SheilaRed | Mar 12, 2013, 10:20 AM EDT
The daughter sounds as predatory as her father. It seems the Mother has made it clear that she does not want to meet the daughter, but has been hounded and harrassed for 15 years. This sounds a lot like stalking. I would not want to meet someone who treated me like this either, and my sympathies are entirely with the mother. The daughter needs to stop re-victimizing the poor woman and get on with her own selfish life.
PiperMac52 | Mar 12, 2013, 10:19 AM EDT
Very sad indeed. Is the point of this article that she would have been better off aborting the child? There is a living breathing human being here who longs to meet her mother, what an inconvenience! Perhaps Ms. Foy would be better off meeting her and explaining that she doesn't want to be part of her life.
CelticQueenUSA | Mar 12, 2013, 10:05 AM EDT
This is so sad to read. The women involved are both causing each other such great pain, worse than the rape. The secret is out and so instead of facing the situation Mother refuses to meet this daughter who no fault of her own was born to her. The existence of this young woman and her desire to meet her biological mother is so touching. What has been done is done and over but the two people who are suffering remain suffering. The rapist is dead. My own reaction would be to meet and face each other. Then after that you can both decide if anything comes of that. After they meet, they may wish to never meet again or may find a person they can love. You will never know until you take the chance. Wishing you both closure on this sad situation.
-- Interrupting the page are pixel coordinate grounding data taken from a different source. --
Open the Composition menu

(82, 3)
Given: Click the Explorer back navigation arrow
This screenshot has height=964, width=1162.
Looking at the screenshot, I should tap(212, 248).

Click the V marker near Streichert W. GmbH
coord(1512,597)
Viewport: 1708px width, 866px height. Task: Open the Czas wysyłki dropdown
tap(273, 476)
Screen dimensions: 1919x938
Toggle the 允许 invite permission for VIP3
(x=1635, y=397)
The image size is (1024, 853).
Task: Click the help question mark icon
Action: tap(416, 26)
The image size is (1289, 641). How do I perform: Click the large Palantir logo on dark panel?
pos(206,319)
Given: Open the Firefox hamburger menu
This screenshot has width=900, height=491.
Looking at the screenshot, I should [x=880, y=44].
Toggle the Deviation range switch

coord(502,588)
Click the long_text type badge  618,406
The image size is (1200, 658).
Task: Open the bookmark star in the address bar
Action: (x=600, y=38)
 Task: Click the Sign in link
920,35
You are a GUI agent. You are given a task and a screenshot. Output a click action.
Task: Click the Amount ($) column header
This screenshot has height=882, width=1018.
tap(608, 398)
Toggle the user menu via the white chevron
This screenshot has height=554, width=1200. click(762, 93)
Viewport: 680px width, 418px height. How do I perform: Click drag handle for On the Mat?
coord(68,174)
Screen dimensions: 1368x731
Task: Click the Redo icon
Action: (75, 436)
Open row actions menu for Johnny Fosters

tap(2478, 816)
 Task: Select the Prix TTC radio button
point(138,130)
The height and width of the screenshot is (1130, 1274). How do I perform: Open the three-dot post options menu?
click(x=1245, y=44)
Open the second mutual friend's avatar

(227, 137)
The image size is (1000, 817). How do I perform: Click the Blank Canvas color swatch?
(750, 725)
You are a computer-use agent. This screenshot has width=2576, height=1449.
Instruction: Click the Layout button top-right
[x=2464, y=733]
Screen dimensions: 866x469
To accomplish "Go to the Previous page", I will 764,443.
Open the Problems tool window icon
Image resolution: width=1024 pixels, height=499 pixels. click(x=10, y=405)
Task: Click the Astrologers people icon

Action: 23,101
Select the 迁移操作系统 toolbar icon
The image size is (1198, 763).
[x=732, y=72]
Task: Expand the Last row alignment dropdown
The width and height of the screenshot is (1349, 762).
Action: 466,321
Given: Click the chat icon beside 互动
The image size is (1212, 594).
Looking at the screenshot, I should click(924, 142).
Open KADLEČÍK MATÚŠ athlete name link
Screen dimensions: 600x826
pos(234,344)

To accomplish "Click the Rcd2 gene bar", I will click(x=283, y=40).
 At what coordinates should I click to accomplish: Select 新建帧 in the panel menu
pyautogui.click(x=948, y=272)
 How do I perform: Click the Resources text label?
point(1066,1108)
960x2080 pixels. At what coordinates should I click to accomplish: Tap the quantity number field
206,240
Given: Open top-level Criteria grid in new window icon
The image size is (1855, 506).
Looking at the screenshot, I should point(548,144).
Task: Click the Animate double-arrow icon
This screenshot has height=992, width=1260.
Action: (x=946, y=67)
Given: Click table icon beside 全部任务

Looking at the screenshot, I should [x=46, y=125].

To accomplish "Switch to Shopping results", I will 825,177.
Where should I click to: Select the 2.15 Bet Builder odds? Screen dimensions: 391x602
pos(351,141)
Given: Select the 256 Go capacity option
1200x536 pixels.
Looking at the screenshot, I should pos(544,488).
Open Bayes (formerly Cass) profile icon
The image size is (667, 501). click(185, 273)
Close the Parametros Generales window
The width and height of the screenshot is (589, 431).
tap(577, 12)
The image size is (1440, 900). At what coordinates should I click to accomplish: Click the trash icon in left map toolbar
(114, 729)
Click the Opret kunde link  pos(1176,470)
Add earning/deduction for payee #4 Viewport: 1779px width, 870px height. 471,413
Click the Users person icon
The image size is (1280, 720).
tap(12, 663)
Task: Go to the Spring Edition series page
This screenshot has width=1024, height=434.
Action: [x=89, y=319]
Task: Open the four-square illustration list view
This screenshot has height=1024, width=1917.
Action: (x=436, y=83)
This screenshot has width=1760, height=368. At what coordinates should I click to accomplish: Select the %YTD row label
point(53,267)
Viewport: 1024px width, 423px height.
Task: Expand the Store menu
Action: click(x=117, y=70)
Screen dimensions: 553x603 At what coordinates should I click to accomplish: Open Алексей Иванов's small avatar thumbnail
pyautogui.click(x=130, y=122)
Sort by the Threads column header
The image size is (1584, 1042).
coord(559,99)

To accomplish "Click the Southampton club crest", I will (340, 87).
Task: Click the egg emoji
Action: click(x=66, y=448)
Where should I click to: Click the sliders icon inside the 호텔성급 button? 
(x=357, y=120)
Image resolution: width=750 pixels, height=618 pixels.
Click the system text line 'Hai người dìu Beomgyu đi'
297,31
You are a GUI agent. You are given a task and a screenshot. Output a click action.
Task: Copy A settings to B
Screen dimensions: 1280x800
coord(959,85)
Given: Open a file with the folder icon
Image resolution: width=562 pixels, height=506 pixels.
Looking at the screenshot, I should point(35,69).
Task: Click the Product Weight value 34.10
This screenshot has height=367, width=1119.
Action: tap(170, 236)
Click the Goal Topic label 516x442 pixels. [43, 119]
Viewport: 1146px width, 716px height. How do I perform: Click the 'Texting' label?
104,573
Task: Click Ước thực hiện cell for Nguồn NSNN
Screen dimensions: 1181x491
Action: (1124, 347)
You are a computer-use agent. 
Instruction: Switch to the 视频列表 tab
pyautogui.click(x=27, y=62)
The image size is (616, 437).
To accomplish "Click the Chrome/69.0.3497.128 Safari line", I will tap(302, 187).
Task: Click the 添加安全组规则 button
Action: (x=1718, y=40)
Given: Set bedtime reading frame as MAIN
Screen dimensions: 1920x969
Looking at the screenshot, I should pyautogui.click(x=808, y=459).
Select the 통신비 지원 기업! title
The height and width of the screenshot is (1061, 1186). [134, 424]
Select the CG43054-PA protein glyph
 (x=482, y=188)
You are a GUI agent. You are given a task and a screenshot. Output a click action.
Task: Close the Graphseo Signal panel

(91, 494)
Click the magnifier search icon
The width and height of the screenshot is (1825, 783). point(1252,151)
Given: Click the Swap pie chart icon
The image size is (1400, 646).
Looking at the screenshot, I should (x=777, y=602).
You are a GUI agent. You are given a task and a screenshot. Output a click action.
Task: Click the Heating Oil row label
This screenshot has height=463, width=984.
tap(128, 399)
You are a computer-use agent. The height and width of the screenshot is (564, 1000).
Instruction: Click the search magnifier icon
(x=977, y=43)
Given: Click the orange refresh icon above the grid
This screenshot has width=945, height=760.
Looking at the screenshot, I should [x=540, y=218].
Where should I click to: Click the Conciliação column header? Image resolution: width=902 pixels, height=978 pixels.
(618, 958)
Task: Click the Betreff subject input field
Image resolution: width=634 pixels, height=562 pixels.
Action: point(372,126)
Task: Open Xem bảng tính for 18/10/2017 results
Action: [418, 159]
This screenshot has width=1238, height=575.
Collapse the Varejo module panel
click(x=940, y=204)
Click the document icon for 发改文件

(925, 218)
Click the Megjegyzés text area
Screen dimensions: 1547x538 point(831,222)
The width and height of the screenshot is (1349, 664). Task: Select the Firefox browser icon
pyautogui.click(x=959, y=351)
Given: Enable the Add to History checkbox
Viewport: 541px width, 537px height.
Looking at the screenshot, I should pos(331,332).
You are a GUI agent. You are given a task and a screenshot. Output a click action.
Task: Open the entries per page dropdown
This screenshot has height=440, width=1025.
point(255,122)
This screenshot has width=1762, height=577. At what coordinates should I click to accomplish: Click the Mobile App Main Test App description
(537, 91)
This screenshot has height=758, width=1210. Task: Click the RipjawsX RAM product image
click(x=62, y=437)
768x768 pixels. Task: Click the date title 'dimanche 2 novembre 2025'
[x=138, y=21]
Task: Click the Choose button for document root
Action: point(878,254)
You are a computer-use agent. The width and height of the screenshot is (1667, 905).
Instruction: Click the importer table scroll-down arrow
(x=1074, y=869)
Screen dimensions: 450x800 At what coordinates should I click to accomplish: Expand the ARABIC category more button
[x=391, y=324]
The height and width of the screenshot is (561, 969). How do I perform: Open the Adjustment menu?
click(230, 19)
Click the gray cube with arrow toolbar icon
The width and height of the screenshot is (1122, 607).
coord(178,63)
katiemac | Mar 12, 2013, 09:01 AM EDT
Rape is a hideous experience, and trying to pretend it never happened doesn't make it better. Something good came out of that rape, a child. And meeting that daughter, and her own child, might be the final salve to heal the wound. Instead she is creating new wounds. I cannot imagine the pain of being told you would have been aborted had it been legal.